It’s been buzzing around a couple of blogs that New York is considering funding three new law schools, to add to the 15 we already have. I haven’t seen anyone support the idea yet, except the politicians who want to bring jobs into their districts. But one part of the idea might have merit and be worth considering.
First the nuts and bolts of the proposal, then we’ll go to the naysayers, and then I’ll add my two rupees on which part might be a good. This is from a May 30th New York Law Journal article:
With no advance notice and little fanfare, the Legislature included in the budget passed April 2 money for two feasibility studies: $3 million for the State University at Binghamton and $2.25 million for St. John Fisher College, a Roman Catholic institution in Pittsford, near Rochester.
Additionally, it provided $250,000 for “planning” of a law school at SUNY Stony Brook — to cover expenses such as approvals by the New York State Department of Education and the Board of Regents and accreditation by the American Bar Association. Finally, the Legislature earmarked $45 million for a Stony Brook law school building should one be required.
Now the first person to check in on any such proposal is, you guessed it, Walter Olson who isn’t too keen on the idea:
Because we all know if there’s anything New York needs to subsidize, it’s the creation of more lawyers…The future lawyers of New York thank you, taxpayers!
Next up, Scott Greenfield:
I’ve long taken the position that one of the primary problems with lawyer over-reaching, ethical issues and just plain diminishing revenues is that fact that we have too many lawyers. And if we have too many in general, you can bet that New York, the lawyer haven of the world, has too many in particular.
So what’s New York going to do about it? What else, build more law schools!
Both are right that New York has plenty of law schools. But what we don’t have is plenty of public law schools. Only SUNY Buffalo and the City College of New York are public; all others require the big bucks.
So what do those of modest means do? Do we want the bar to be overly weighted toward the well-to-do, or do we want it to be more egalitarian? Should law be open only to those fortunate enough to have chosen their parents well?

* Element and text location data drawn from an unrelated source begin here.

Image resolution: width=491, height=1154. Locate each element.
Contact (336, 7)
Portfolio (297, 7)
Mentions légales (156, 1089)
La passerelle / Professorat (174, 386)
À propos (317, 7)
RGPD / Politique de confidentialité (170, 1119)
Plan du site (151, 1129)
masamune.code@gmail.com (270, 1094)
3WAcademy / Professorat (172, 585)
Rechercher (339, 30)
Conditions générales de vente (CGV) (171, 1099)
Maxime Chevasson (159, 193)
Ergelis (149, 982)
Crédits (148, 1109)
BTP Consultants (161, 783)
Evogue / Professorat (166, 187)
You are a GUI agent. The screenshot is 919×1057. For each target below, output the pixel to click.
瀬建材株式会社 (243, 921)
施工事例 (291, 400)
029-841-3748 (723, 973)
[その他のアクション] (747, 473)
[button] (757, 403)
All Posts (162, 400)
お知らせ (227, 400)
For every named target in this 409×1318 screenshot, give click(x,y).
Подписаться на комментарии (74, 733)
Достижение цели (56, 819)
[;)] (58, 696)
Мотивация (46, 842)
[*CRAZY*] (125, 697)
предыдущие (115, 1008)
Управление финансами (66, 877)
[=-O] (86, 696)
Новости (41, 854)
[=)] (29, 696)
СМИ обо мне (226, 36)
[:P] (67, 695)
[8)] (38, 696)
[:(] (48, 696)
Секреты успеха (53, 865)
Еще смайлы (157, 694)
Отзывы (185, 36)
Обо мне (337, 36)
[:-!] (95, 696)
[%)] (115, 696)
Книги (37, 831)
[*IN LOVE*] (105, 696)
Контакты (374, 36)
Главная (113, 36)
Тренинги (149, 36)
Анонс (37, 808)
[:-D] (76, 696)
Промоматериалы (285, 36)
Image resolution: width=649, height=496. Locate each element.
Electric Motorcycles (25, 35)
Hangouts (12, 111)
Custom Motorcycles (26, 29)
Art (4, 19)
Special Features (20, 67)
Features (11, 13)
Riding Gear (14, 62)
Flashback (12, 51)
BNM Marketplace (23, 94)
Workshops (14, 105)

Now I happen to be a big fan of public education, and when I last checked my bio I saw I was still a graduate of SUNY Albany (undergrad) and SUNY Buffalo (law). Building additional law schools may be dumb since we have so many, but more public education is a slightly different subject.
And so those feasibility studies might better be geared toward acquiring existing law schools and converting them to public education. (And making the two that we have better.) Maybe a study will show it is doable, maybe not. It seems to me that what we need are not more lawyers and law schools, but different ones.
I would also add that, in reading the comments of some public officials, the primary concern seems to be bringing pubic money into their own area. In other words, just another porky project. That is a lousy reason to build anything.
But if existing facilities and personnel can be converted from private to public in order to make the law more accessible to talented people of lesser means, then I think that’s something to consider.